LIN: No. I think that’s just a personal preference, because I don’t want to write about racism. Or those other things mentioned earlier. If I put in a character’s race, some readers would assume, like, “Oh his problems are because he’s being discriminated against.” Or, “He doesn’t know his racial/cultural identity, he’s confused about his racial/ cultural identity, which is why he is sad or confused.” To me, their problems are the same as any person’s who is not in a war or working two jobs to survive.
To Lin, we (brown people) are lesser beings — not inherently so, of course — but because the burden of our struggle has exhausted its brave and noble warriors so fully, it prevents them from considering existential issues and experiencing the real, larger life that white people are living. But this is an excuse meant to justify Lin’s own desire for artistic and philosophical universality, which both feel threatened by the specificity of his race. Lin wants to reach defaultness for himself while making sure we continue to think of other brown people as outside of objective consciousness and continue to see whites as the default authors of philosophical thought. He is afraid of the power of The Default and so reinforces it lest it undermine the power of his own work.
Sadly, Lin has failed to see that he is an Asian-American man and somehow – somehow – his mind has managed to ponder “big ideas.” If Lin is an Asian-American man and Lin manages to ask, “How do I know if the universe is meaningless?” his own existence disproves his theory. And his theory proves the existence of The Default.

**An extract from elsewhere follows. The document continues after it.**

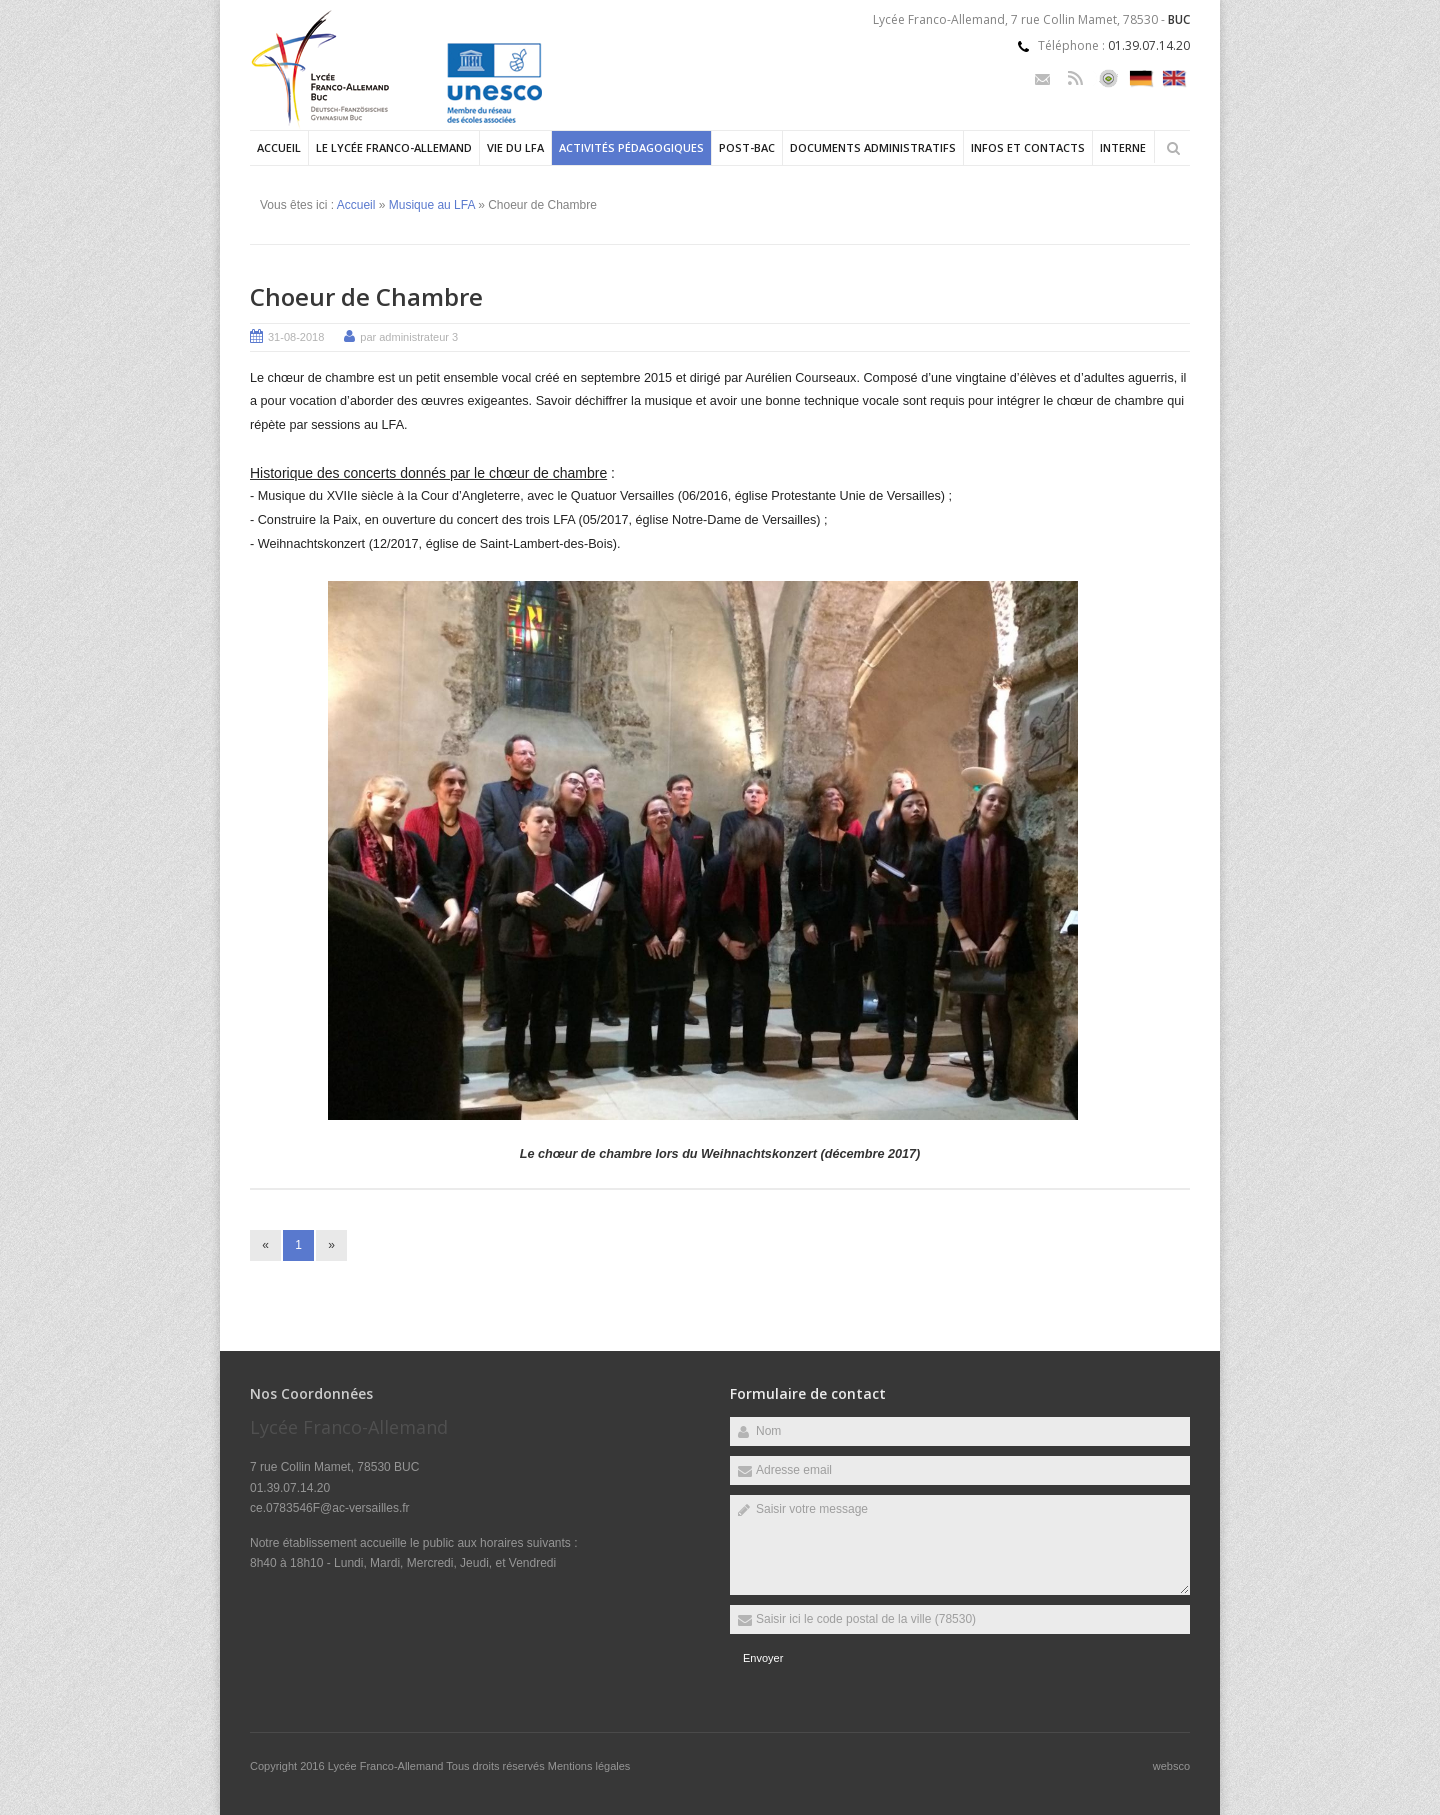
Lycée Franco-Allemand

Sometimes, when I’m developing screenplays, I subconsciously give them a white male lead — that’s my inner Lin, and it shows how deep The Default has invaded my mind. Even brown people have made their interior internal voice white in so many ways. Our yearning for legitimacy is so deep, we erase ourselves from the inside.
Lin’s reasoning demonstrates the empathetic liberal’s way of reinforcing The Default, but he is only continuing the cycle that the interviewer began. We expect artists of color to address race or we’ll ask why they don’t. White artists are never asked why they aren’t addressing their experience of race in their work. We don’t have the same expectations of white artists because, of course, they are raceless. We assume that if race is not specified and a specific identity is not discussed, then the identity is white.
In some places, the white default is blindingly obvious, like newspapers. Even in California, where white people are not a majority of the population, the L.A. Times and the San Francisco Chronicle both continue to specify race almost exclusively when an individual is non-white. No race specified? Must be a regular person! A white person.
This is the same thinking that white conservatives use when they feel like a “minority”group is just looking out for its own interests. Or when analysts say things like, “Without blacks and Hispanics, the majority of Americans voted for Romney.” The assumption is that white voters, white politicians, white pundits are more real and are the only ones who can present objective solutions and analyses, since they are not burdened by self-interest. Another example: My black father, who has a Ph.D. in European history, was frequently asked if he was able to teach European history “objectively.”